014..::.11.05.2013
Nella foto, la soprano, Luciana Distante.
Proseguiamo questo «percorso musicale» a
cura di Luciana Distante, soprano. E' una iniziativa
dell'Assodolab riservata a coloro che amano la "buona
musica" e gli "autori del passato" che ci accompagnerà per tutto l'anno 2013 su
queste pagine web del nostro Supplemento di informazione
on-line
www.lasestaprovinciapugliese.it
La prossima uscita sarà il prossimo sabato.
La Redazione
Prof. Agostino Del Buono
Regione Puglia, LECCE..:: Già in Nabucco (1842), il
soprano Abigaille sviluppa un personaggio più complesso e
articolato. Il ruolo richiede un soprano drammatico
d’agilità di grande potenza e flessibilità. Il ruolo impone
anche difficoltà tecniche rilevanti (do sovracuti da
emettere scoperti a voce piena o in pianissimo, trilli di
forza, salti d’ottava considerevoli, attacchi sulle note
gravi, tessitura onerosa), funzionali a mettere in luce il
carattere iracondo della principessa. Tra le più celebri
Abigaille spiccano Maria Callas, Anita Cerquetti, Elena
Souliotis, Ghena Dimitrova e, recentemente, Maria Guleghina.

SCOPO DELL'ESERCIZIO -> Ripeti per favore, parola per parola, il passo dell'estratto compreso tra "La Redazione" e "recentemente, Maria Guleghina.", estremi inclusi. Per rispondere, basati soltanto sull'estratto.

MATERIALE ->
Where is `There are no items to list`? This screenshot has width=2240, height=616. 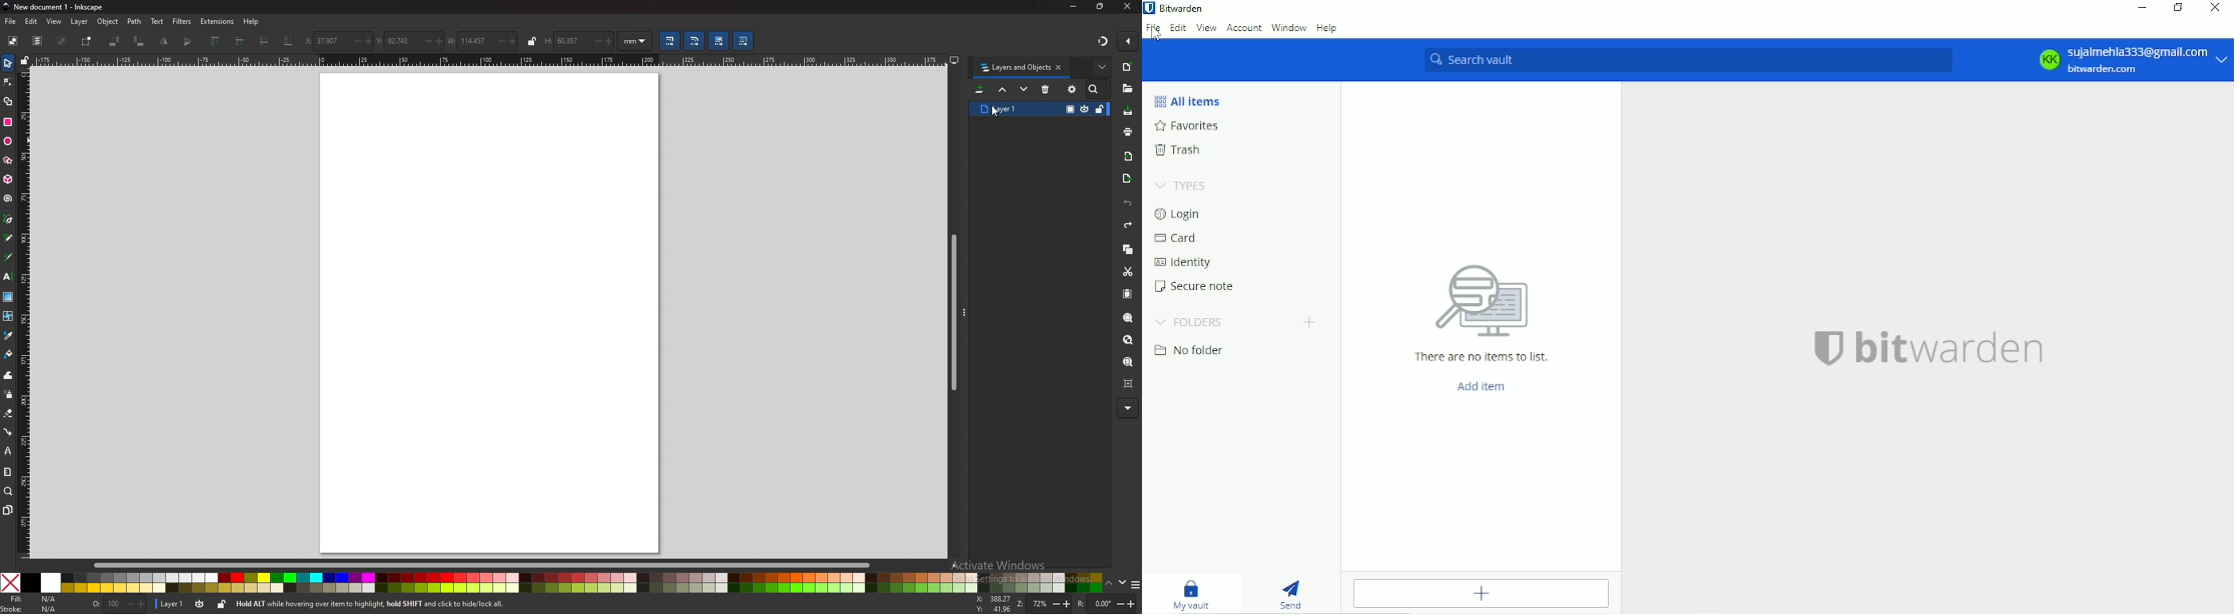
There are no items to list is located at coordinates (1479, 312).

RISULTATO DELL'ESERCIZIO ->
La Redazione
Prof. Agostino Del Buono
Regione Puglia, LECCE..:: Già in Nabucco (1842), il
soprano Abigaille sviluppa un personaggio più complesso e
articolato. Il ruolo richiede un soprano drammatico
d’agilità di grande potenza e flessibilità. Il ruolo impone
anche difficoltà tecniche rilevanti (do sovracuti da
emettere scoperti a voce piena o in pianissimo, trilli di
forza, salti d’ottava considerevoli, attacchi sulle note
gravi, tessitura onerosa), funzionali a mettere in luce il
carattere iracondo della principessa. Tra le più celebri
Abigaille spiccano Maria Callas, Anita Cerquetti, Elena
Souliotis, Ghena Dimitrova e, recentemente, Maria Guleghina.